[Data entries]
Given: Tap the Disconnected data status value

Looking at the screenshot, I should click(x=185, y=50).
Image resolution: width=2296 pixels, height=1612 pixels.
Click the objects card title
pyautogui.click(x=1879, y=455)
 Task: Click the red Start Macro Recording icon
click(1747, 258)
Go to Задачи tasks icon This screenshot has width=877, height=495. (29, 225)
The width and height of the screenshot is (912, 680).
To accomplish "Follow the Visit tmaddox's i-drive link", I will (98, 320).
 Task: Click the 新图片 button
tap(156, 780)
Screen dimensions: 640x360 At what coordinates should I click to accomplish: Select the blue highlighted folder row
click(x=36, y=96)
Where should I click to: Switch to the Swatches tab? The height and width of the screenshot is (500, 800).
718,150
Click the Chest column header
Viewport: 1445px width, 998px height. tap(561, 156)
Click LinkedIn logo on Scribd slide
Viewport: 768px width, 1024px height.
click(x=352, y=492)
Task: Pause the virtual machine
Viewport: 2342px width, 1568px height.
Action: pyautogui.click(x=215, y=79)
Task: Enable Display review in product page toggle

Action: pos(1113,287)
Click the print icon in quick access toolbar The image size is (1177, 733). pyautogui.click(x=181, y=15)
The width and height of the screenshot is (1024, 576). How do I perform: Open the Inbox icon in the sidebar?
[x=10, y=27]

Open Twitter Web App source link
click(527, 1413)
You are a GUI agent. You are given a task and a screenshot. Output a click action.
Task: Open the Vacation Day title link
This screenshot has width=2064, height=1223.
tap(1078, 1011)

* **What is asked**: Revise the data entries above by replacing every occurrence of "width and height" with "size", keeping all other text unchanged.

* **Exercise output**:
Given: Tap the Disconnected data status value

Looking at the screenshot, I should click(x=185, y=50).
Image resolution: width=2296 pixels, height=1612 pixels.
Click the objects card title
pyautogui.click(x=1879, y=455)
 Task: Click the red Start Macro Recording icon
click(1747, 258)
Go to Задачи tasks icon This screenshot has width=877, height=495. (29, 225)
The size of the screenshot is (912, 680).
To accomplish "Follow the Visit tmaddox's i-drive link", I will (98, 320).
 Task: Click the 新图片 button
tap(156, 780)
Screen dimensions: 640x360 At what coordinates should I click to accomplish: Select the blue highlighted folder row
click(x=36, y=96)
Where should I click to: Switch to the Swatches tab? The height and width of the screenshot is (500, 800).
718,150
Click the Chest column header
Viewport: 1445px width, 998px height. tap(561, 156)
Click LinkedIn logo on Scribd slide
Viewport: 768px width, 1024px height.
click(x=352, y=492)
Task: Pause the virtual machine
Viewport: 2342px width, 1568px height.
Action: pyautogui.click(x=215, y=79)
Task: Enable Display review in product page toggle

Action: pos(1113,287)
Click the print icon in quick access toolbar The image size is (1177, 733). pyautogui.click(x=181, y=15)
The size of the screenshot is (1024, 576). How do I perform: Open the Inbox icon in the sidebar?
[x=10, y=27]

Open Twitter Web App source link
click(527, 1413)
You are a GUI agent. You are given a task and a screenshot. Output a click action.
Task: Open the Vacation Day title link
This screenshot has width=2064, height=1223.
tap(1078, 1011)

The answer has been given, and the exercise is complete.